Ale on już nie słuchał. Przyciągnął ją do siebie, aby złożyć najsłodszy z pocałunków na jej wargach.
*Pierścienie ( lub sygnety ) służyły w przeszłości jako wyznacznik przynależności do szanowanego rodu. Jeżeli ktoś posiadał pierścień, najczęściej był on głową rodu, decydował o jego członkach etc. Posiadał nad nimi władzę, tak w skrócie.
**Wolna wariacja na temat tytułów. We Francji dziedziców tronu nazywano „delfinami" od niegdyś im sprzedanego tytułu, który potem sukcesywnie dziedziczyli. Często nazywano ludzi przymiotami zwierząt od tego, co mieli w herbie – tutaj lew.

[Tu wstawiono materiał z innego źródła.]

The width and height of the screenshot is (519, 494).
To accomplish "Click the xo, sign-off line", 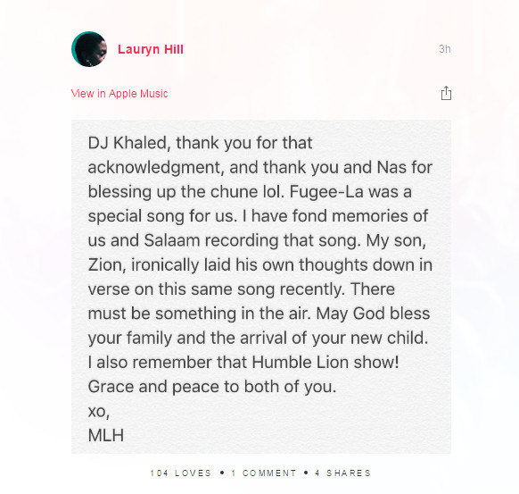I will coord(99,412).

***Wydzielona dla danej osoby część pałacu.
****Sissi jest możliwym zdrobnieniem imienia Priscilla. Dlaczego tylko możliwym? Ponieważ nikt do końca nie wie, skąd pochodzi.
*****I nastri – ( z wł. ) wstążki
******Kolejne kroki w tańcu się nazywane mianem „figur".